The historic palm trees of Sahuaro Ranch, Glendale, Arizona


The Sahuaro Ranch (yes, it's been misspelled that way for over 100 years), which is between 59th Avenue and 63rd Avenue and Peoria and Olive (south of the Glendale Main Library and north of Glendale Community College) in Glendale, Arizona has a lot of amazing historic palm trees.

If you live in Phoenix, you see palm trees all of the time, and it you may be wondering what I'm talking about. Come to the ranch with me, and let's look up.

Most of the palm trees around Phoenix, which are commonly called Mexican Fan palms (Washingtonia robusta), come from Sonora and Baja California. They grow very quickly, and are the ones that you see along Rodeo Drive in Beverly Hills. And because they grow very quickly, they became much more popular after the 1920s. The ones in the photo at the top of this post aren't fan palms, they're date palms. And the difference is in the structure of the leaves.

A date palm has leaves that I like to describe as looking like a feather duster. A fan palm, as the name implies, has leaves that look more like a fan. Since I prefer the look of a date palm to a fan palm, I have a tendency to describe fan palms as looking kind of like toilet bowl brushes. Once you see it, you'll know what I mean.

Date palms are from the Middle East - they're the ones that grow in the desert in areas that can get precious little water - you know, in an oasis, surrounded by sand. And once you can see the difference between a fan palm and date palm, then you'll be impressed at how amazingly tall the date palms at Sahuaro Ranch are. I really don't know how old they are, but since they grow slower than common fan palms, date palms that are that tall are pretty darned old.

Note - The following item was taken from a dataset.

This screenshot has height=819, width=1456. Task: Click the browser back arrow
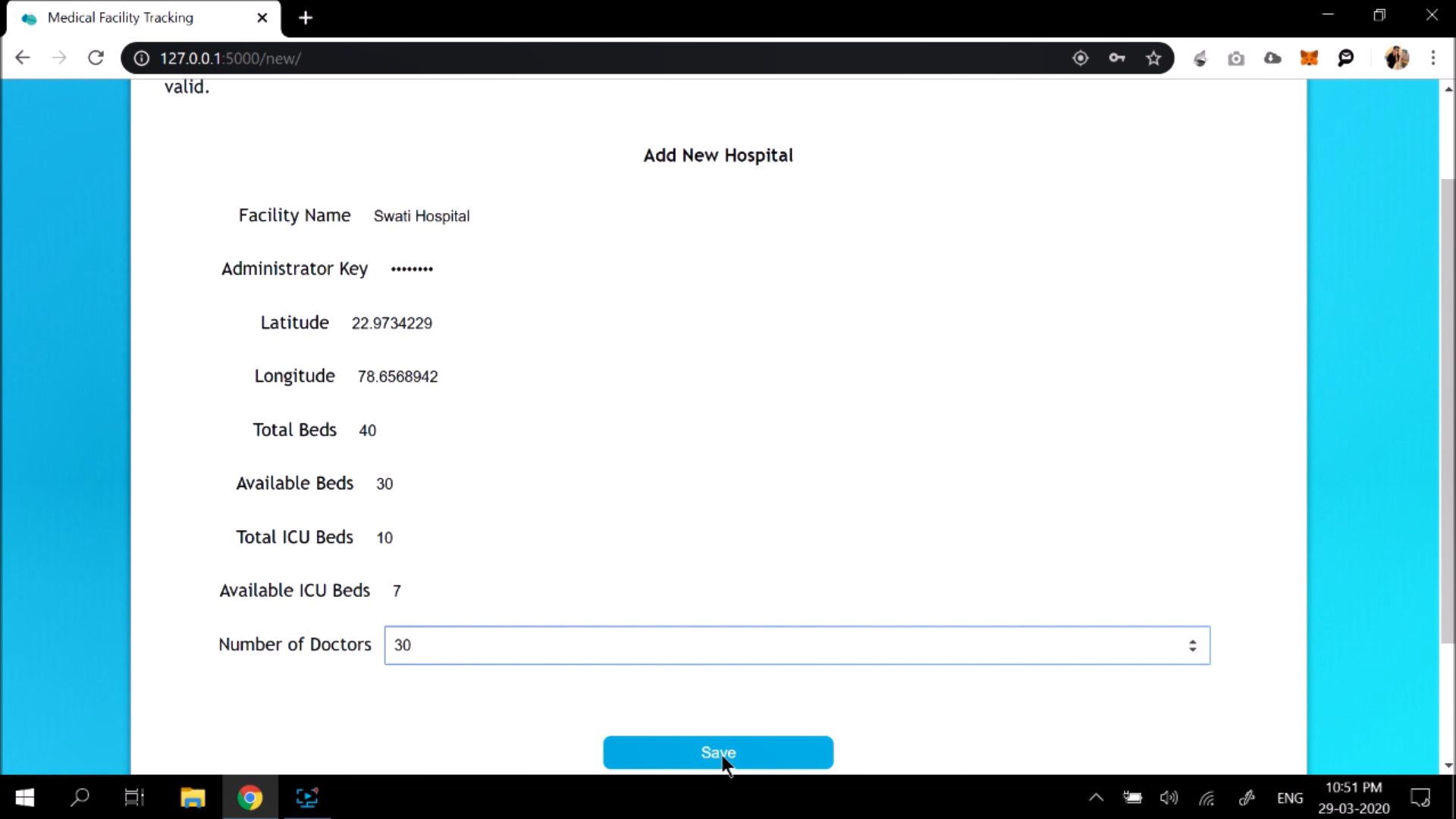(23, 58)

By the way, the date palms at Sahuaro Ranch were actually planted to produce dates, not to just look nice. There were several places around the valley where date palms were planted for crops, the most notable one being the Black Sphinx Palms at 44th Street and Camelback. The date palms that you see being planted nowadays are dateless (like seedless watermelons) because the fruit is messy when it falls. This is the reason that date palms weren't planted much in the 20th Century, and why they're making a comeback.

This cluster of palms is on the east side of the historic houses. If you enter from 59th Avenue there's a parking lot area that very few people use. The tree that I'm leaning on is a date palm (Phoenix dactylifera) and since I'm about six feet tall, the tree is, uh (I'm not very good at math), really, really tall.

Thank you for visiting the ranch with me!